I couldn’t review the movie but I was nevertheless lured to the launch of a film called 100 Years at a decadent Soho venue this week.
Billed as “The Movie You Will Never See”, this is a film written by and starring John Malkovich and directed by Robert Rodrigues and shot by DP Claudio Miranda, who did The Life of Pi. But the film is now locked in a safe and will not be shown for 100 years.
I love that idea, that concept. It’s the brainchild of Ludovic du Plessis, a flamboyant Frenchman now in charge of the venerable cognac Louis XIII (that’s Louis Treize to you), and this is his rather whizz marketing ploy that cleverly plays on idea of time and art.
What a luxury to make a movie that’s now bottled up and maturing for 100 Years. He’s even organised the premiere for 2115 on the Louis XIII estate and given out solid silver invites for people to pass on to their grandkids. (I’m waiting for mine…)
As I say, I haven’t seen the movie. According to Ludo, nobody has, apart from Rodrigues himself and the editor. Not even Malkovich has seen the final cut and Ludo, who produced the film, has only seen sections and what he was allowed to view on set visits in LA. All copies on drives and computers have been wiped so all that remains is the reel, now sealed in a silver canister and trapped behind bullet proof glass in a time-locked safe.
I did wonder, if it’s now transferred onto good old-fashioned film, if anyone will be around to show it in 100 years’ time – I mean projectionists are a sadly disappearing breed. However Ludo assures me, he’s already bought the projector on which to show his reels and there are strict instructions on how to operate it and screen the film. Oh, and how lavish the party after must be. “A Great Gatsby party,” Ludo tells me.
The film’s plot? I’ve no real idea – from the snippets we screened in Soho, it looks like three different versions of the same story, told by Malkovich, in three different versions of his own visions of the future.
Louis XIII takes 100 years to blend and concoct – and I can tell you that, though I’m no drinks critic, if the movie is anything like as smooth, elegant and dynamite as the cognac, then those lucky 1,000 invitees are in for a good night in 2115.
The film and its surrounding safe are now on a bit of world tour, one staging post of which, I can reveal, will be at the Cannes Film Festival in May, whose new boss Pierre Lescure was as intrigued by the idea of a film “not coming soon” as I was.
The more you hype it, the more precious an object becomes in this day and age, which is surely part of the experiment in terms of marketing and in terms of testing out the endurance of art and antiquity. But people are hungry and greedy – Ludo has already had several enticing offers for private screenings of the film, offer that sound more like indecent proposals. “One guy said he’d pay me $1 million just to see the film,” he told me. “But I won’t budge – it would ruin the whole concept and anyway, I seriously can’t open the safe, not even for $20 million…”

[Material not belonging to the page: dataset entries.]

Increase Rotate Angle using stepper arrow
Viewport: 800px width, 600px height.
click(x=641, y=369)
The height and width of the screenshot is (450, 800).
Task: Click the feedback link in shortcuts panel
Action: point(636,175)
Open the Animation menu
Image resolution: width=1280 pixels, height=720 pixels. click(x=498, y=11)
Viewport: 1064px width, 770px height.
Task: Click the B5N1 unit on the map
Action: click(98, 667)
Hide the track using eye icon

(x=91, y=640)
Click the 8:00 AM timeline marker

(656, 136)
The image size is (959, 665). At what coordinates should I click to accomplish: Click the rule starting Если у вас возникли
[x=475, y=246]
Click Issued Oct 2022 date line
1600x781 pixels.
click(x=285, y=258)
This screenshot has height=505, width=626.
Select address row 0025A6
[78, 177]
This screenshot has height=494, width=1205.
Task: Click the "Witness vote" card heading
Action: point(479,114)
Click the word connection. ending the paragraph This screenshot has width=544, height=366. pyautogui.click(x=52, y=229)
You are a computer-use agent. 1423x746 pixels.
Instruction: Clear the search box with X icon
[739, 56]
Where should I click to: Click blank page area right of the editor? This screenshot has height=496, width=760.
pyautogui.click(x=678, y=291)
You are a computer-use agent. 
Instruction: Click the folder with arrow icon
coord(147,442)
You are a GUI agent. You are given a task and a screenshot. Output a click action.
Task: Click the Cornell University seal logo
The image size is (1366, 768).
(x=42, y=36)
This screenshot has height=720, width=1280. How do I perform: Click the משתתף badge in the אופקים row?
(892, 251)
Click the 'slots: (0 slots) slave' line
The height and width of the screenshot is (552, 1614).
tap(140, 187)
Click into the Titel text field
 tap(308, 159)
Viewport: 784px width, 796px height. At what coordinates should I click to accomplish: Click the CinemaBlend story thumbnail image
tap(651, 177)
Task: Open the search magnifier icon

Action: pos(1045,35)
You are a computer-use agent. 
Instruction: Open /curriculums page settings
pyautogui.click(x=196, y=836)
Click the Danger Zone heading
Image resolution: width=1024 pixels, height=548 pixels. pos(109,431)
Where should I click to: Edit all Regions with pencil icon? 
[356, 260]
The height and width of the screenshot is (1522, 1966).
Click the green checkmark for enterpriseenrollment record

In one of the more extraordinary QnAs I’ve ever done, it was a pleasure to be with Ludo and open that safe and see a film canister in there, gleaming like precious treasure. I felt like John Travolta and Samuel L Jackson with that briefcase in Pulp Fiction…
Good to see a few nice film folk at the party, too, including actress Olivia Grant and the brilliant Naomie Harris – it felt good to have Moneypenny nearby as the safe’s clock counted down, a clock not even her mate Bond could stop.
So it’s good to know, too, that somewhere, in the country where it all began, in a corner of Cognac, cinema and celluloid will be alive and well 100 years from now. I’ll drink to that.